Republicans and Democrats return to Washington this week with only days left to achieve what has alluded them for months: A deficit-reduction deal that prevents massive tax increases and spending cuts from devastating the economy in the New Year.

House Speaker John Boehner, R-Ohio, left town for a Christmas break late last week saying "only God knows" if a deal can be reached by year's end. President Obama a short time later advised Congress to "cool off, drink eggnog, sing Christmas carols" and return to Washington ready to deal. Then he flew off with his family to Hawaii.

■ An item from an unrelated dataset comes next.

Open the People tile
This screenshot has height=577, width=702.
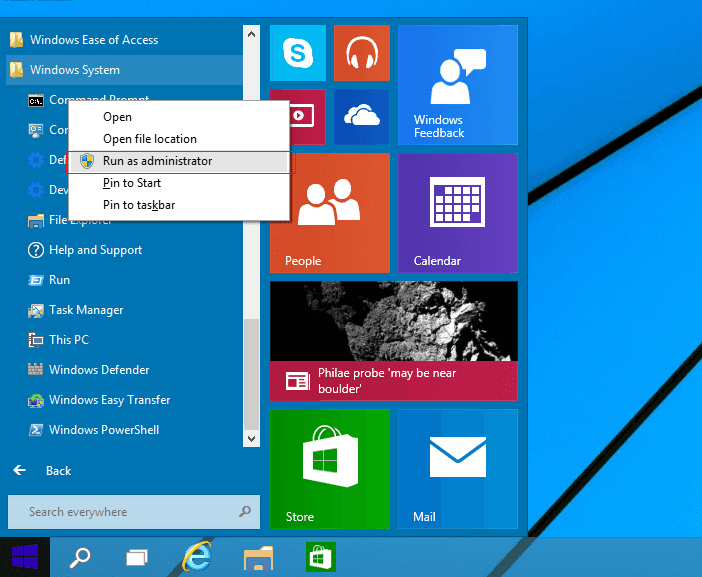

But the two parties remain at loggerheads, with Republicans refusing Democratic demands to raise taxes on the wealthiest earners and Democrats resisting major spending cuts and entitlement reforms the GOP insists it must have. If they can't agree, automatic tax hikes and spending cuts would kick in and throw the economy into a tailspin.

Obama met separately with both Boehner and Senate Majority Leader Harry Reid, D-Nev., before leaving town Friday and called on Congress to approve a short-term deal that would at least prevent a tax increase on 98 percent of Americans on Jan. 1.

But Boehner on Saturday dismissed Obama's proposal, which would effectively grant the president's chief demand, higher taxes for those earning more than $200,000 a year.

"The president's solution of raising tax rates would still leave red ink as far as the eye can see," Boehner said in his weekly radio address. "And it would hurt jobs at a time when far too many of our citizens are struggling to find them."

House Republicans last week demonstrated their opposition to any tax increase by refusing to back a compromise Boehner proposed to raise taxes only of those earning $1 million a year. And Boehner later told the president privately that if a compromise is to be reached it will now have to come from the Democratic Senate, a Boehner aide said.

The speaker wants the Senate to approve a House-passed bill that would extend tax cuts for everyone.

"If the Senate wants to act on that bill, we'll certainly take a look at it," Boehner said.

Senate Minority Leader Mitch McConnell, R-Ky., echoed Boehner, saying that since Democrats helped defeat Boehner's compromise it is up to them to offer an alternative.

But Reid is backing Obama's push to raise taxes on the wealthiest. And both parties accuse the other of politicizing the issue.

"Democrats may be popping champagne corks...about bringing down [Boehner's compromise], " McConnell said, "but all their efforts to do so ... won't protect a single taxpayer from a massive tax hike next month."

Republican political strategist Ron Bonjean, who worked for the GOP leadership in both the House and Senate, said panic in the financial markets may be the only way to force the two parties to strike a deal.

The Dow Jones Industrial Average was down 120 points at the close of business on Friday, and the NASDAQ lost 29 points as fears of the fiscal cliff increased.

"The reality of a stock market crash is probably the only way Washington will strike a deal," Bonjean said. "It is likely the only scenario that could likely force the president and the speaker to allow for a deal driven by Democratic votes to pass the House."